>>

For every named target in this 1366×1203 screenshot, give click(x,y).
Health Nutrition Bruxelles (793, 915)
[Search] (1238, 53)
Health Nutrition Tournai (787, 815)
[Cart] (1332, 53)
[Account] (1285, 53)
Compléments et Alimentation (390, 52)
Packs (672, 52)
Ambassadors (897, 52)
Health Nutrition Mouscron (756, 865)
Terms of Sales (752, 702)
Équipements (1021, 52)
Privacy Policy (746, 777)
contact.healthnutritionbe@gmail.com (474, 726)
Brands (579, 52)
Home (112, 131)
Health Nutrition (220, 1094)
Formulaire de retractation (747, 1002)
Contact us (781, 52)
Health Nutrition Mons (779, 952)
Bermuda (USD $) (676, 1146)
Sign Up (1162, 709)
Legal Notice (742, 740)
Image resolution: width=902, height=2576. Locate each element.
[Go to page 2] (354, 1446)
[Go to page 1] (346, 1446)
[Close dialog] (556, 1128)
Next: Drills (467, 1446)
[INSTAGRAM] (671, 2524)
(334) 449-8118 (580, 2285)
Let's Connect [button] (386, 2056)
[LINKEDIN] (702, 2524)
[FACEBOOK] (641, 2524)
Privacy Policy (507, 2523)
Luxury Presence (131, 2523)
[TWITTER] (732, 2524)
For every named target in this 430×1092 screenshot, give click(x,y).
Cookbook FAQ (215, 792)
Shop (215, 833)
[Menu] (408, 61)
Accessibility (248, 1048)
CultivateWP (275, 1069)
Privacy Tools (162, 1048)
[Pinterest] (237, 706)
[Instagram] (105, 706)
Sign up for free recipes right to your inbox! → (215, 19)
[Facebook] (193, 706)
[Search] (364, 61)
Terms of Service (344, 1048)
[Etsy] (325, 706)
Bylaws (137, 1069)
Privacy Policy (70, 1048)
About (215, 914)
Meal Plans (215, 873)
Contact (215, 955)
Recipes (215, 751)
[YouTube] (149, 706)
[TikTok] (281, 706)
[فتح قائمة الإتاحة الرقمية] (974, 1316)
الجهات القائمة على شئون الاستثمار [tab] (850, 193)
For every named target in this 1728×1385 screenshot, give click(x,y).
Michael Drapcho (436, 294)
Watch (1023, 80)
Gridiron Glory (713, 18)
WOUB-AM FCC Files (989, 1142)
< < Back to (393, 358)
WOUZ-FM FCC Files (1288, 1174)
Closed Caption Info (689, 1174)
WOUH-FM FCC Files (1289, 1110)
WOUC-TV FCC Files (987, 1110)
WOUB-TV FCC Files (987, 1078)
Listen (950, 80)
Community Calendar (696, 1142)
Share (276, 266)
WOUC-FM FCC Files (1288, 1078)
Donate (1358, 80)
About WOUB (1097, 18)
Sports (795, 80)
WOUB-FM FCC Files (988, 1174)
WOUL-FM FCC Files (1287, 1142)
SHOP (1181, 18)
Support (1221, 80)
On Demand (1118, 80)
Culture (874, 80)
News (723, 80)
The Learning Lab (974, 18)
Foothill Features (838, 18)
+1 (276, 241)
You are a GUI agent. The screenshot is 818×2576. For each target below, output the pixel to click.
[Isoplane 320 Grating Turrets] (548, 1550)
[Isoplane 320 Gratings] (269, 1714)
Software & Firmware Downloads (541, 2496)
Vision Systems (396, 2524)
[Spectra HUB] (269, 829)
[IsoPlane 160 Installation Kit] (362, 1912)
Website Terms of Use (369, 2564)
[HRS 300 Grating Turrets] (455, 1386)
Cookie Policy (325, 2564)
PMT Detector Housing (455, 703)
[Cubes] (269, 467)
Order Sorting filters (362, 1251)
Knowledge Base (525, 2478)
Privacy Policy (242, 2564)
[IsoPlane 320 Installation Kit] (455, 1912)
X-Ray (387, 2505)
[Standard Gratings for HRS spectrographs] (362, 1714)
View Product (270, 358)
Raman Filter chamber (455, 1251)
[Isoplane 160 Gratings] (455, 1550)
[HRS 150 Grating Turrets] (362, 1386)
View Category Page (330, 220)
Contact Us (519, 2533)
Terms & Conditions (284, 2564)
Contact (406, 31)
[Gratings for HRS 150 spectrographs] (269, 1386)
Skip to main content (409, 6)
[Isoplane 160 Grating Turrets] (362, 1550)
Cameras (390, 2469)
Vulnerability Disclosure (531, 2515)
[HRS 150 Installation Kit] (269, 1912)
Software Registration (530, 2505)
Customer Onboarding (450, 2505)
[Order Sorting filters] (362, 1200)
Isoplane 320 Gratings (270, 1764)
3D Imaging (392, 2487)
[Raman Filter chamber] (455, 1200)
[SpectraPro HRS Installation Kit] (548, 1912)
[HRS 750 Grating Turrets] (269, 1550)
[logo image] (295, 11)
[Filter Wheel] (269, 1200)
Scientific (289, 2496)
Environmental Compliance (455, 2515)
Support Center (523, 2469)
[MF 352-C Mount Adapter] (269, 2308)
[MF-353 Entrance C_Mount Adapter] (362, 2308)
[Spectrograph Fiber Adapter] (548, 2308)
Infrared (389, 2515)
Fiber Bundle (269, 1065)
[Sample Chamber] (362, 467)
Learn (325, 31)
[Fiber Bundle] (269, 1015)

<<

## What to do
Look above for the line with "Donate (1358, 80)" and the line with "Privacy Policy (242, 2564)", and reproduce exactly those two lines plus every line between, nothing more.

## Solution to this exercise
Donate (1358, 80)
About WOUB (1097, 18)
Sports (795, 80)
WOUB-FM FCC Files (988, 1174)
WOUL-FM FCC Files (1287, 1142)
SHOP (1181, 18)
Support (1221, 80)
On Demand (1118, 80)
Culture (874, 80)
News (723, 80)
The Learning Lab (974, 18)
Foothill Features (838, 18)
+1 (276, 241)
You are a GUI agent. The screenshot is 818×2576. For each target below, output the pixel to click.
[Isoplane 320 Grating Turrets] (548, 1550)
[Isoplane 320 Gratings] (269, 1714)
Software & Firmware Downloads (541, 2496)
Vision Systems (396, 2524)
[Spectra HUB] (269, 829)
[IsoPlane 160 Installation Kit] (362, 1912)
Website Terms of Use (369, 2564)
[HRS 300 Grating Turrets] (455, 1386)
Cookie Policy (325, 2564)
PMT Detector Housing (455, 703)
[Cubes] (269, 467)
Order Sorting filters (362, 1251)
Knowledge Base (525, 2478)
Privacy Policy (242, 2564)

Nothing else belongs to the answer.